Targeting the Pre-synaptic Membrane

Pre-synaptic markers of the dopaminergic system synapse are believed to be relatively unaffected by chronic exposure to dopaminergic agents. Among these, the dopamine transporter (DAT) is considered a relatively robust target to study the integrity of dopaminergic terminals. Nevertheless, given that DAT is highly expressed within the dorsal striatum, DAT-specific imaging in PD has been most commonly used in PD diagnostics and less in studying the non-motor aspects of PD.

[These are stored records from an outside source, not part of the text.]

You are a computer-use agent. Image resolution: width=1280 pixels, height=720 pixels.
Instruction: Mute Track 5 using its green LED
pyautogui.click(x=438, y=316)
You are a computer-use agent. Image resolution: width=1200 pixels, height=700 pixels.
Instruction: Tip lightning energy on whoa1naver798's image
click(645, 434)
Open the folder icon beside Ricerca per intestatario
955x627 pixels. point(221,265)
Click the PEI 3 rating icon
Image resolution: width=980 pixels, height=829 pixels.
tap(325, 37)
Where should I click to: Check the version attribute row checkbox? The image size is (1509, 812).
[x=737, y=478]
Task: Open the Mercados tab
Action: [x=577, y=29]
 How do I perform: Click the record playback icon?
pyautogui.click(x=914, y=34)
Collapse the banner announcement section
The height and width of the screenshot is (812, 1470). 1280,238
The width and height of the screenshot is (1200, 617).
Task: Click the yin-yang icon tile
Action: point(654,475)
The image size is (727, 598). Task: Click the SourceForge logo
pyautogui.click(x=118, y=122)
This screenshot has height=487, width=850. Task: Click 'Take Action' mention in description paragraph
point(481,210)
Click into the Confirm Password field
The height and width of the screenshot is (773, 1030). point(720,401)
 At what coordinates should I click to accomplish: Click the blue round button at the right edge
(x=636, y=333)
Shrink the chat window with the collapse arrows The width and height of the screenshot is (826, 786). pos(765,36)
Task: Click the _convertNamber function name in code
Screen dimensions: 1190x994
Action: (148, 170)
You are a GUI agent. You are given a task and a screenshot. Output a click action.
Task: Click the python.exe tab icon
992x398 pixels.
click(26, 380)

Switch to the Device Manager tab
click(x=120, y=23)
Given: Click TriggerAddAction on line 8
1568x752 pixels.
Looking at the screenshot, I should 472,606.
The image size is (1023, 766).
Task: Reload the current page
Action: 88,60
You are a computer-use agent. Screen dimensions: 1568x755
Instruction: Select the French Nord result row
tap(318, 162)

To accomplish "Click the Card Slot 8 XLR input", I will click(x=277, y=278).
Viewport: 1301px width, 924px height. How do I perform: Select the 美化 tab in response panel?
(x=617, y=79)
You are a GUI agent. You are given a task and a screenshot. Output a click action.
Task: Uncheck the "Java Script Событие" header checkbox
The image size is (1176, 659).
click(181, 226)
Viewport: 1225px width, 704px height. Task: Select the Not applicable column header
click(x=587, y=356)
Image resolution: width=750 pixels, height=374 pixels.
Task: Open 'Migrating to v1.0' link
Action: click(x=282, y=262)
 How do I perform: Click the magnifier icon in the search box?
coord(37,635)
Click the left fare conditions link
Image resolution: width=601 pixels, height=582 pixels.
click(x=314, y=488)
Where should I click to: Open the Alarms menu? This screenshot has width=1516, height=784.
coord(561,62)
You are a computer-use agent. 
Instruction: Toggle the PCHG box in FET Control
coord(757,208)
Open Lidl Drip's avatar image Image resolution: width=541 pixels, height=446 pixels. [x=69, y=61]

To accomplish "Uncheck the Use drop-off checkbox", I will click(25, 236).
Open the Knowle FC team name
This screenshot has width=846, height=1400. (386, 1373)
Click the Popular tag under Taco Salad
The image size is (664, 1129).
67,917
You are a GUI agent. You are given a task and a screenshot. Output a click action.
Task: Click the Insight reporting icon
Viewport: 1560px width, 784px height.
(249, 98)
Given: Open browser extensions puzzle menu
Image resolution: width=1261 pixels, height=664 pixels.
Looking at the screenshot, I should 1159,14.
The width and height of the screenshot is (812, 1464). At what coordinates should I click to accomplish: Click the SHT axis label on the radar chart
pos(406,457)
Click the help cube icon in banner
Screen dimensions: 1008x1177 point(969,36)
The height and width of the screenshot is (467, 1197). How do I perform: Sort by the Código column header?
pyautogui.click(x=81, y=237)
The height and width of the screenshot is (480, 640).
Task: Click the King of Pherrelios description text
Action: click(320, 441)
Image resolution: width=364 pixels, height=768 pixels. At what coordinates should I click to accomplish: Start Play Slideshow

By using DAT-specific N-(3-18F-Fluoropropyl)-2β-carbomethoxy-3β-(4-iodophenyl)nortropane (18F-FP-CIT) PET, PD(ICD)+ patients have shown significantly higher DAT density in the dorsal posterior cingulate and insular cortices as compared to PD(ICD)− [56]. However, in the ventral striatum and ventral pallidum DAT-specific binding appears reduced in PD(ICD)+ subjects [56, 57]. Relative to PD(ICD)− patients, PD patients who later developed ICD had lower baseline DAT densities in the ventral striatum, anterior-dorsal striatum and posterior putamen before ICD symptom onset, alongside higher depression scores [58]. In the same report, ICD severity correlated negatively with baseline (pre-ICD) DAT in the ventral and anterior dorsal striatum [58]. Taken together, it could be argued that lower DAT density in the ventral striatum is likely to precede the future development of PD-related ICD. In a similar context, Smith and colleagues evaluated the risk of developing ICD in a large cohort of de novo PD patients. In a longitudinal design, they used multiple DAT-specific SPECT imaging and showed that lower putaminal and total striatal DAT densities at baseline precede the future development of ICD [59]. Thus, in PD, lower striatal DAT density and in particular the ventral portion appears to be an additional risk factor for the future development of ICD.

Multimodal Imaging

More recently, an interesting multimodal imaging study combined fMRI with PET data from a large group of PD patients. A negative correlation was found between dopamine synthesis capacity (as reflected by 18F-dopa PET) in nucleus accumbens and impulsivity severity (as reflected by appropriate ICD rating scores), suggesting that nucleus accumbens, which is functionally connected to the rostral anterior cingulate cortex, is significantly affected in PD-related ICD [60, 61•]. From this cohort, patients with more severe ICD had reduced functional connectivity between nucleus accumbens and rostral anterior cingulate cortex. Further to that, cortical thickness and severity of ICD were positively correlated in the subgenual rostral anterior cingulate cortex [61•].

Conclusions

In summary of the results discussed above, PD-related ICD occurs due to structural as well as molecular alterations. Neuroimaging studies suggest that ICD develops in PD on a pre-existing dysfunctional dopaminergic reward system. However, it is not quite clear whether the above pathophysiology extends to other non-dopaminergic systems (e.g. serotonin).

It appears that ICD develops in some PD individuals from interactions between prescribed dopaminergic drugs and pre-existing structural and functional alterations. Increased dopamine release in the ventral striatum and possibly reduced expression of post-synaptic dopamine receptors form the background mechanisms, on which DAg act to trigger ICD. Constant stimulation by DRT agents may therefore negatively affect the relatively preserved ventral striatum by exacerbating the lack of control within the reward system. In addition, dysfunction in the amygdala and abnormal ventromedial subthalamic nucleus stimulation may contribute to the above dynamics and exacerbate ICD. Future neuroimaging studies should focus on clarifying the complex interactions of all involved neuronal networks and improve the current strategy for managing PD-related ICD.